Primary intersubjectivity names the infant's pre-linguistic capacity for mutual engagement with a caregiver — the turn-taking, the mutual gaze, the contingent responsiveness, the shared emotional attunement — that emerges in the first months of life and predates language. Colwyn Trevarthen introduced the term in the 1970s to describe the specific quality of infant–caregiver interaction that cannot be reduced to stimulus-response but requires the attribution of mutual awareness between participants. The cultural-historical tradition adopted the concept as a foundation for its claim that social interaction is primary in development: the infant is not an isolated cognitive system that later acquires social capacities; she is from the beginning engaged in specifically social forms of exchange.
The concept's AI-era relevance is that it names what contemporary language models can and cannot simulate. AI systems can produce remarkably fluent linguistic interaction — contingent, responsive, seemingly attuned. What they cannot do is participate in primary intersubjectivity in its full embodied form: the mutual bodily presence, the shared emotional field, the kind of understanding that depends on being a creature with stakes in the encounter. The distinction matters because Vygotsky's developmental framework treats later cognitive development as building on the foundation primary intersubjectivity establishes. If AI systems produce functional intersubjectivity without the foundation, the structure they support may have the form of genuine development without the substance.
The concept connects to embodied care, to attachment theory, and to the broader philosophical question of whether genuine understanding requires shared embodiment. Evan Thompson's enactive approach extends the concept into a general theory of cognition as embodied, developmental, and irreducibly intersubjective — a framework that converges with Vygotsky's on the point that specifically human cognition depends on the kinds of social encounters that AI systems cannot fully instantiate.
The AI relevance is not settled. If primary intersubjectivity is strictly required for cognitive development, then AI cannot serve as a genuine More Knowledgeable Other and can only produce simulations of scaffolded learning. If primary intersubjectivity is the developmental ground from which cognitive scaffolding emerges, but later scaffolding can proceed through functional parallels that do not require the full foundation, then AI may serve as a genuine MKO for cognitive domains while being unable to support social-emotional development. The cultural-historical tradition tends toward the latter position, which is why this volume emphasizes the complementarity of AI cognitive scaffolding with human social-emotional scaffolding.
Colwyn Trevarthen introduced the concept in papers through the 1970s and 1980s, building on Daniel Stern's work on infant-caregiver interaction. The cultural-historical tradition absorbed the concept through the work of Barbara Rogoff, Katherine Nelson, and others who extended Vygotsky's framework with empirical developmental research.
Contemporary extensions include Evan Thompson's enactive approach, Shaun Gallagher's work on embodied intersubjectivity, and the rapidly developing literature on what AI systems can and cannot provide in educational and therapeutic contexts.
Pre-linguistic foundation. Primary intersubjectivity emerges in the first months of life, before language, and provides the foundation on which linguistic intersubjectivity later builds.
Mutual engagement. The infant and caregiver are jointly engaged, each responsive to the other's emotional and attentional states, in a shared field neither alone creates.
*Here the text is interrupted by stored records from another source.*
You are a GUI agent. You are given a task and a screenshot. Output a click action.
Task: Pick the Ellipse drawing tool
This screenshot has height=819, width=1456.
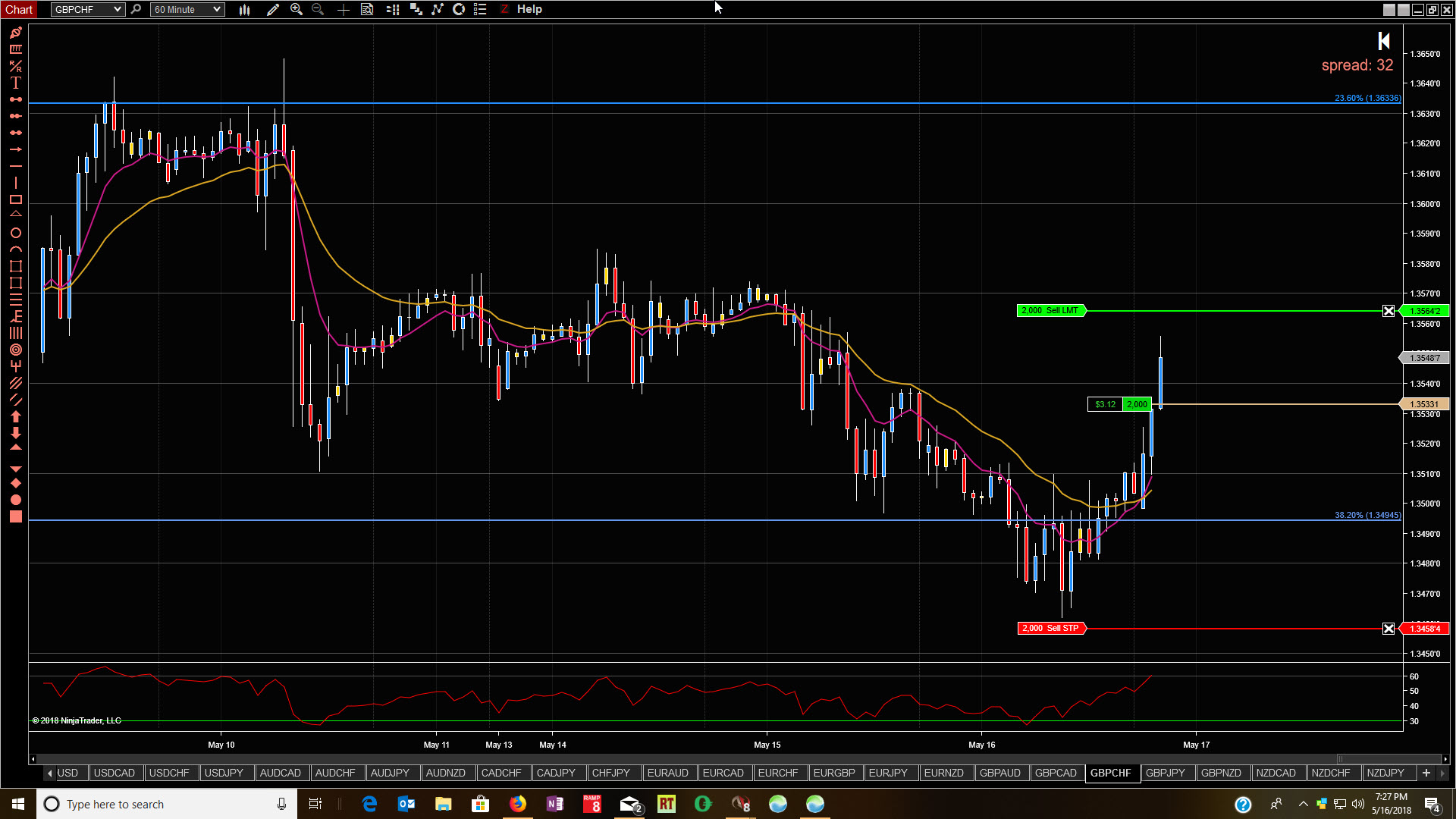(x=15, y=233)
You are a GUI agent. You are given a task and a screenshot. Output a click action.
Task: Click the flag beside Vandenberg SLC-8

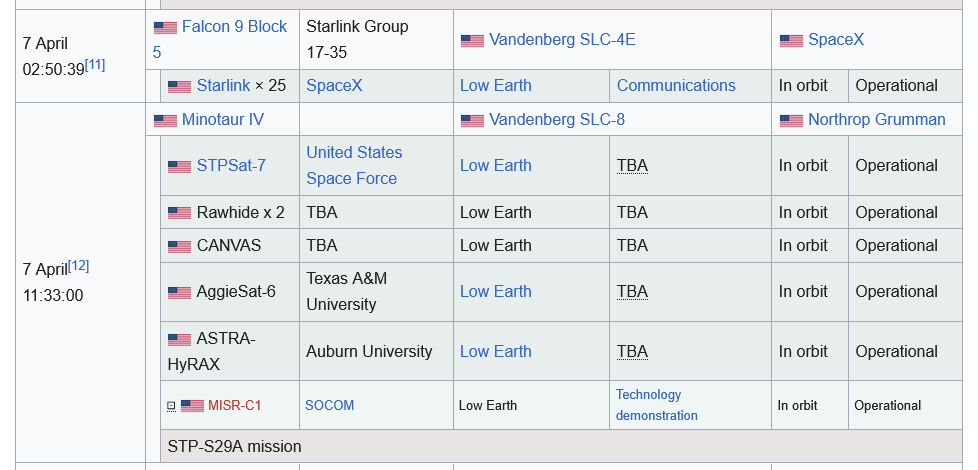pos(472,121)
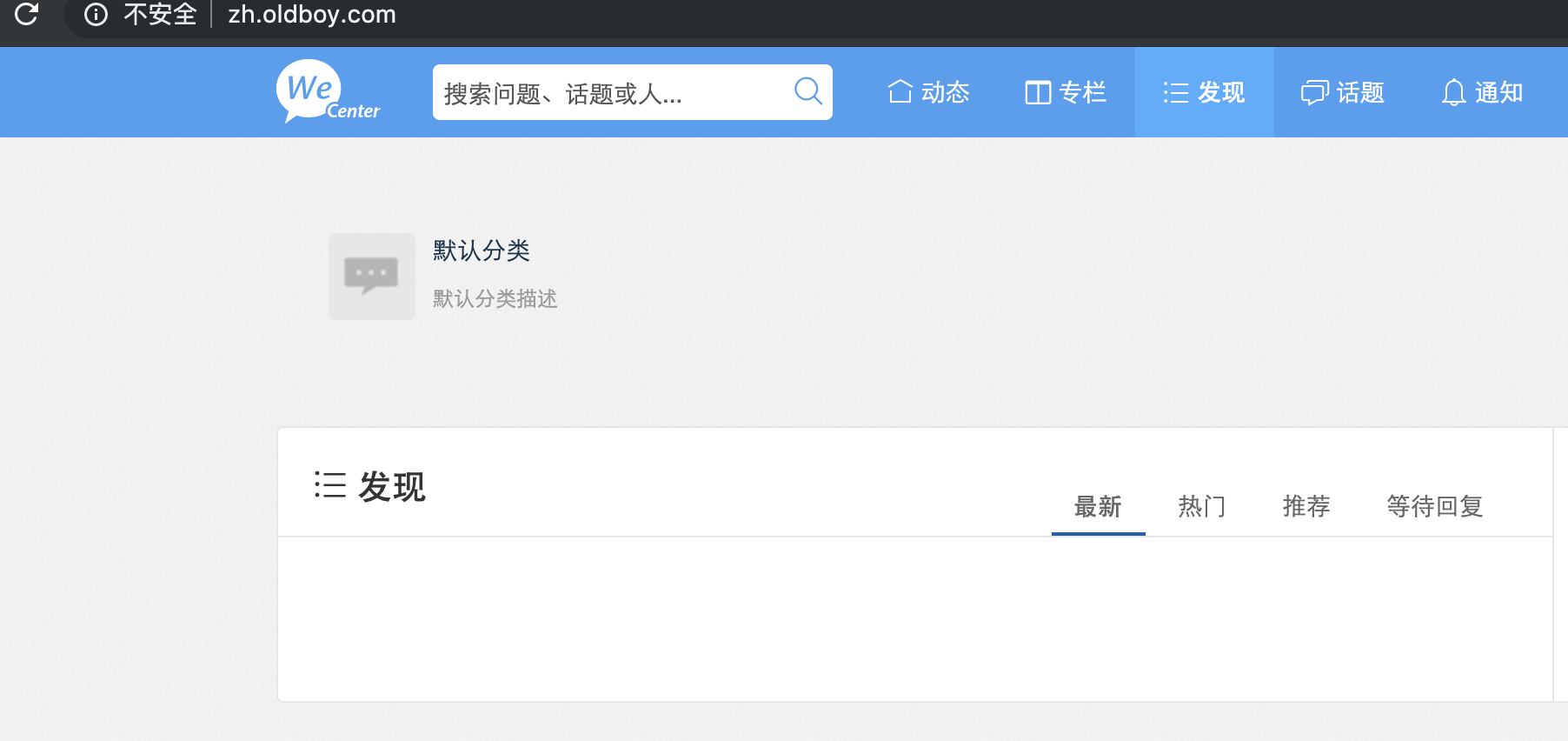Click the 发现 section heading

coord(391,487)
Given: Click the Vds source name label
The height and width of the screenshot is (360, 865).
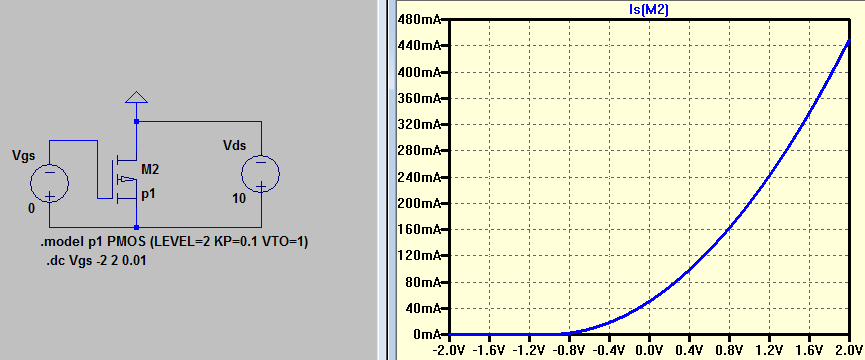Looking at the screenshot, I should coord(234,146).
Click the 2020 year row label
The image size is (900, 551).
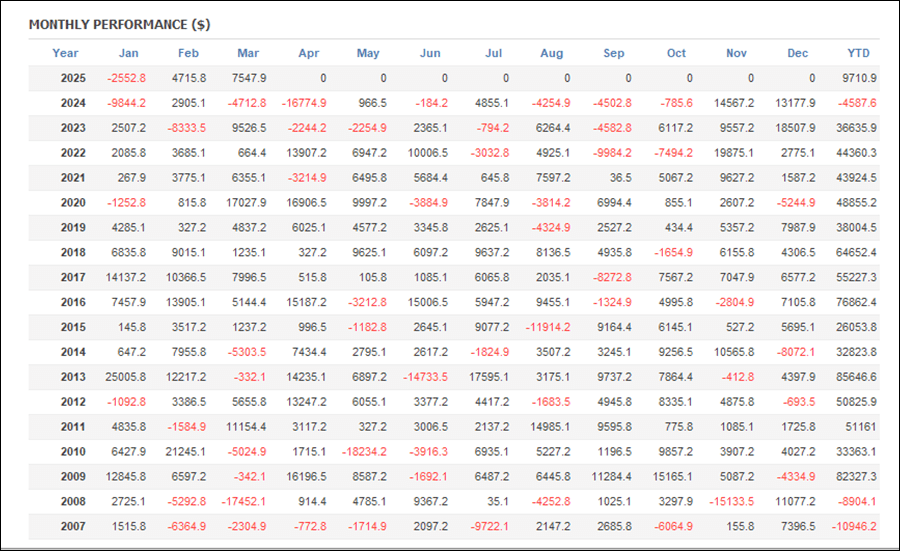[71, 203]
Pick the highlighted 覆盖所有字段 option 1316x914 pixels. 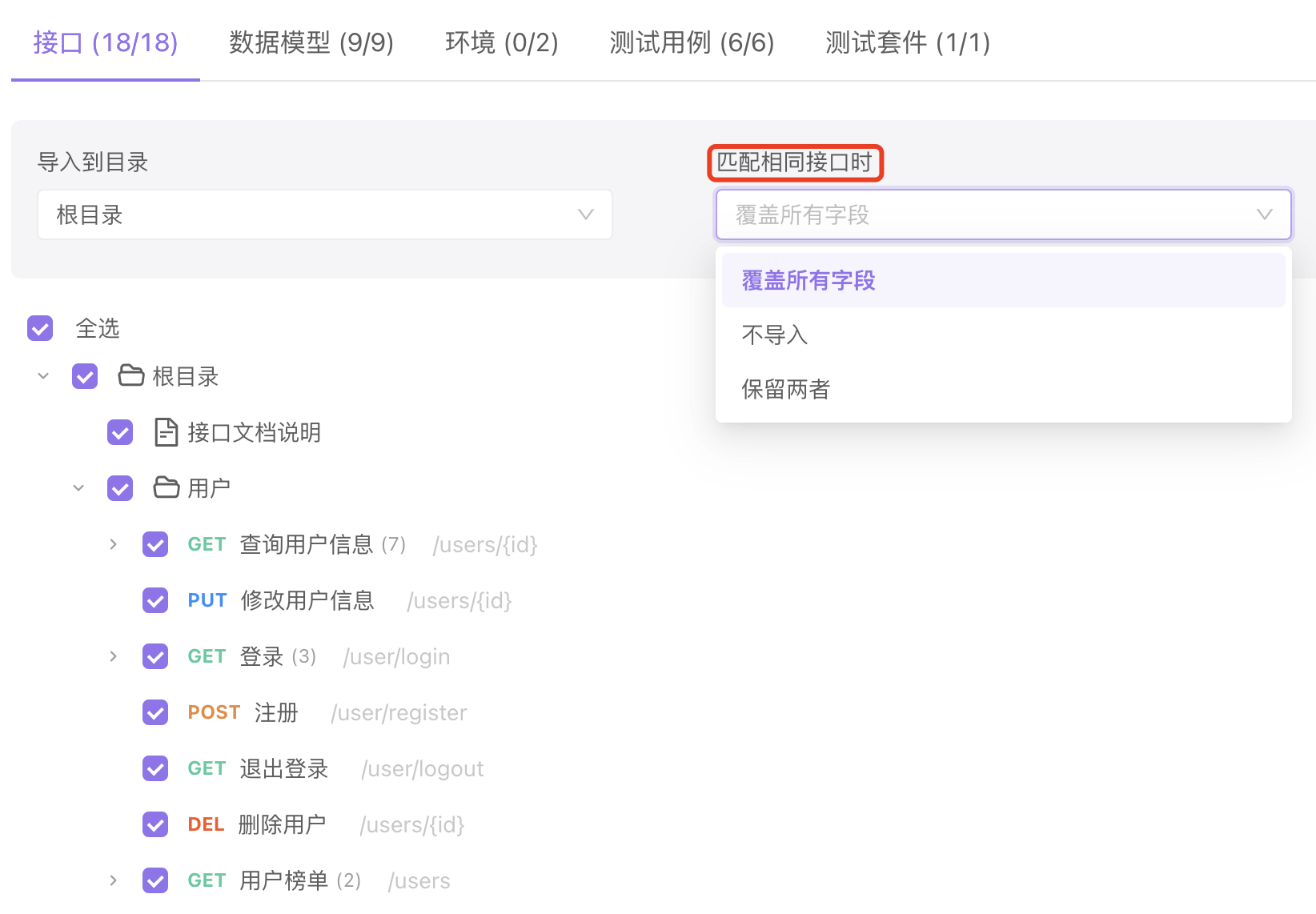click(x=808, y=280)
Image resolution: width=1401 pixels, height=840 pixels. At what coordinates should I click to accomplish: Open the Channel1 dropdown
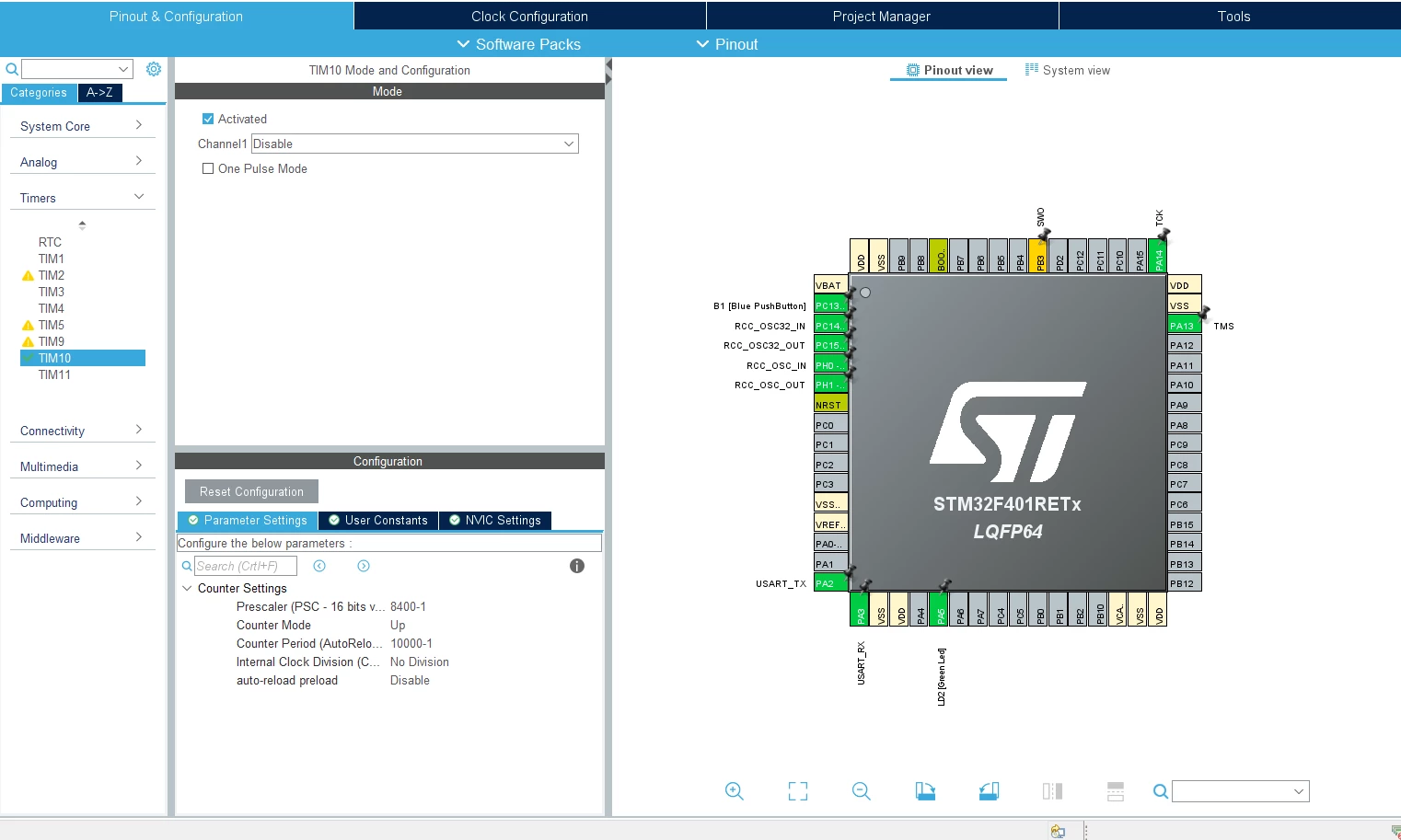point(415,144)
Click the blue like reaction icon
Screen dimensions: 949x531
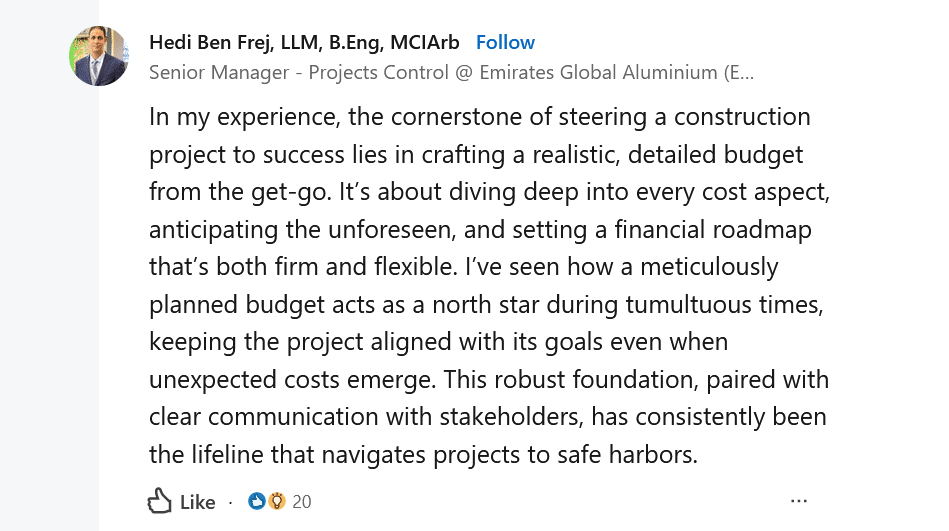258,501
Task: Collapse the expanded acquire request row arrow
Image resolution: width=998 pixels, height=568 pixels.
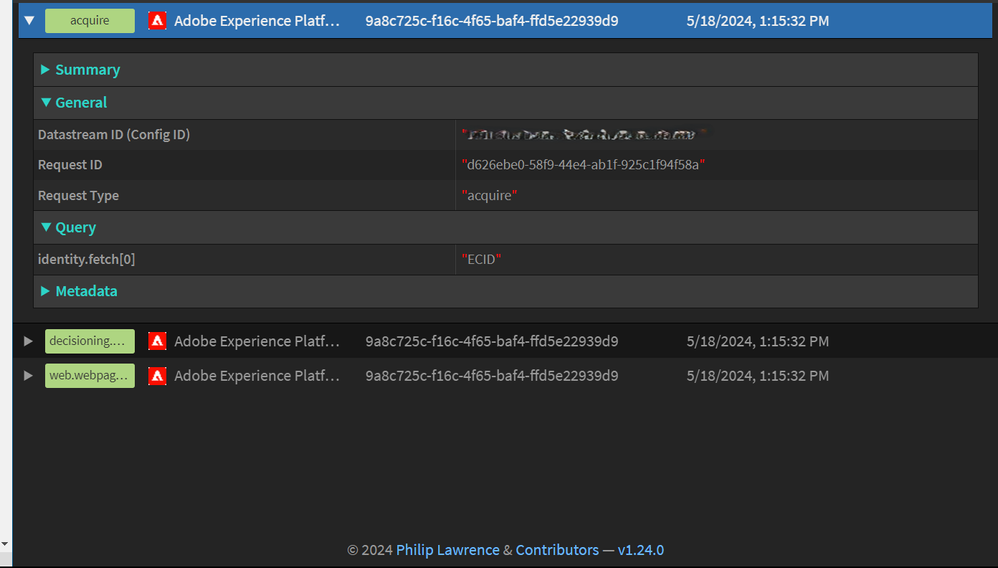Action: click(29, 20)
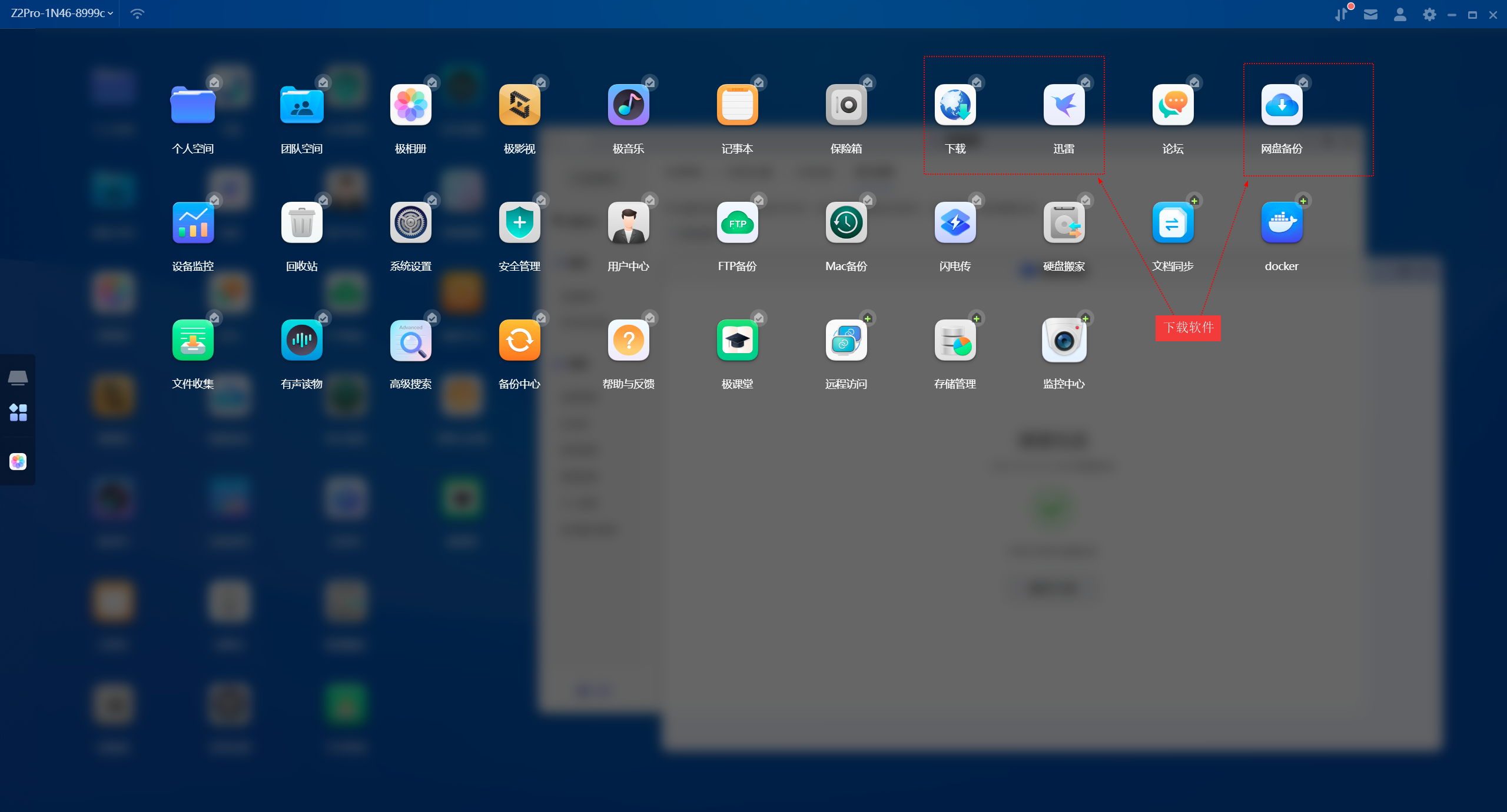Open the app grid view in left sidebar
1507x812 pixels.
[18, 412]
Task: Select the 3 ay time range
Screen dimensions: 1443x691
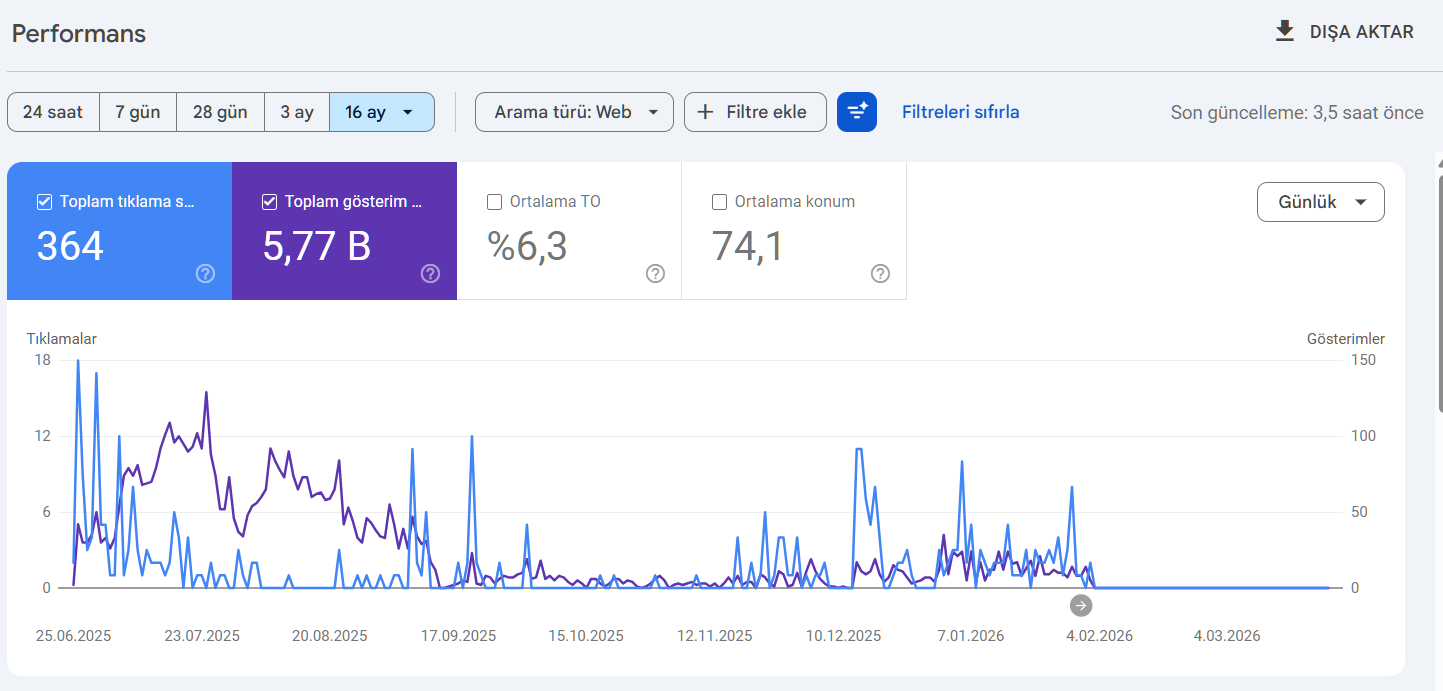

Embodied and emotional. The concept specifically refers to embodied, affect-laden engagement — not merely information exchange but mutual presence.
Developmental foundation. Later cognitive and social capacities develop on this foundation; the cultural-historical claim is that the foundation matters for what can be built upon it.
AI cannot instantiate. Current AI systems, lacking embodiment and stakes, can simulate functional intersubjectivity but cannot participate in primary intersubjectivity in its foundational form.